OGD Performance – Fiscal Year 2014
Written by Garth Boehm • October 11, 2014
OGD's fiscal year ended on September 30 and the final ANDA performance numbers are now out. It is not good news for FDA or for industry. Total GDUFA receipts are now over $600 million and industry's return on that investment is not looking good.
What industry cares about, and what drove the establishment of GDUFA, is ANDA approvals. In that regard things continue to get worse as the table below shows.
FY 2013
FY 2014
Increase/Decrease
Pending ANDAs (start of FY)
2868
3044
+176
Approvals
440
409
-31
Tentative Approval
95
91
-4
Refuse-to-Receive
150
173
+23
Withdrawn
107
179
+72
Total ANDAs Dealt With
792
852
+60
Pending ANDAs (end of FY)
3044
3665
+621
ANDA Approvals and Tentative Approvals both declined going from GDUFA Year 1 to GDUFA Year 2. So the main, many in industry would say only, meaningful GDUFA statistic is going in the wrong direction.
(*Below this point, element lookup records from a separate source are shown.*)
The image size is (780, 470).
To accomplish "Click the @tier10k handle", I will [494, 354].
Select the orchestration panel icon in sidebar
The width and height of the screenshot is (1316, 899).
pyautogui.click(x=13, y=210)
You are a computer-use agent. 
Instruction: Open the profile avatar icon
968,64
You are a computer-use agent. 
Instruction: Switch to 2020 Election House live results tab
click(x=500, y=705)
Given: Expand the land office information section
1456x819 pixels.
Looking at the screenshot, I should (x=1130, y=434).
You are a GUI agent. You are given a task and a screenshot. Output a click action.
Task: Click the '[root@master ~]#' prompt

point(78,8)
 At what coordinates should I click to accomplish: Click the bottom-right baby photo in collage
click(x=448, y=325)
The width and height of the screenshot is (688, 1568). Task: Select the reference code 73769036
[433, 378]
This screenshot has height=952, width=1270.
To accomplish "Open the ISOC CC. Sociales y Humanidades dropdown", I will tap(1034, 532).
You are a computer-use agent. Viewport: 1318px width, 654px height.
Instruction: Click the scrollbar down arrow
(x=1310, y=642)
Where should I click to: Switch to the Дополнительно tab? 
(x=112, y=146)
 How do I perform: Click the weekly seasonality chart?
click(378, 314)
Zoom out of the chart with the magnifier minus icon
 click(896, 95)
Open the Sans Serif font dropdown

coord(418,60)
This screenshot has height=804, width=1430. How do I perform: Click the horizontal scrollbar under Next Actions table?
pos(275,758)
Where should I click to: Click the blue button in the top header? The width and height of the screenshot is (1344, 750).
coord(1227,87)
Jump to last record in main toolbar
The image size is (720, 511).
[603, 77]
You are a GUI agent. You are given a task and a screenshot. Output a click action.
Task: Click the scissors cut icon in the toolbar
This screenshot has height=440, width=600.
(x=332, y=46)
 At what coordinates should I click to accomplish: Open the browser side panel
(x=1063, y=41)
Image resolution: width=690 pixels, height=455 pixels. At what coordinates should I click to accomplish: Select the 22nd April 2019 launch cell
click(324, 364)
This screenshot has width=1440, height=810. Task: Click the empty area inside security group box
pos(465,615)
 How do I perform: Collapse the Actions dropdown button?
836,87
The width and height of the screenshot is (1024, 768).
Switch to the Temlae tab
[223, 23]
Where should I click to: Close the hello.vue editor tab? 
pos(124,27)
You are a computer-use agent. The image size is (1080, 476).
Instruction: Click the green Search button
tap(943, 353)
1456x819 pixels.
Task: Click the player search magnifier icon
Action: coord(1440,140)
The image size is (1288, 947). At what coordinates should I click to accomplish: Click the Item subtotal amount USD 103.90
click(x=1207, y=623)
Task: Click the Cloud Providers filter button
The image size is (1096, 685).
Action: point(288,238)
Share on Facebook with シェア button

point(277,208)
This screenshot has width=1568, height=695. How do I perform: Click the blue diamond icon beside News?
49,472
Although the total number of ANDAs dealt with (meaning the FINAL DISPOSITION of an ANDA) increased by 60, 72 of that 60 increase comes from withdrawals! Even tightening the Refuse-to-Receive conditions only added 23 additional refusals for the year.
The most concerning figure is the Backlog which stands at 3665 at the end of GDUFA Year 2. The new FY, 2015 is the first year in which performance goals apply, although only to ANDAs filed from October 1, 2014 onwards. FY 2014 saw the largest number of new ANDAs filed ever, 1473. This should be no surprise to anyone, the imposition of the “3 batch, 6 months accelerated stability” requirement in mid-June obviously led to an avalanche of ANDA filings to beat this deadline, indeed only a total of 33 ANDAs were filed in the following 3 months. I do not expect filings to return to normal levels until December 2014.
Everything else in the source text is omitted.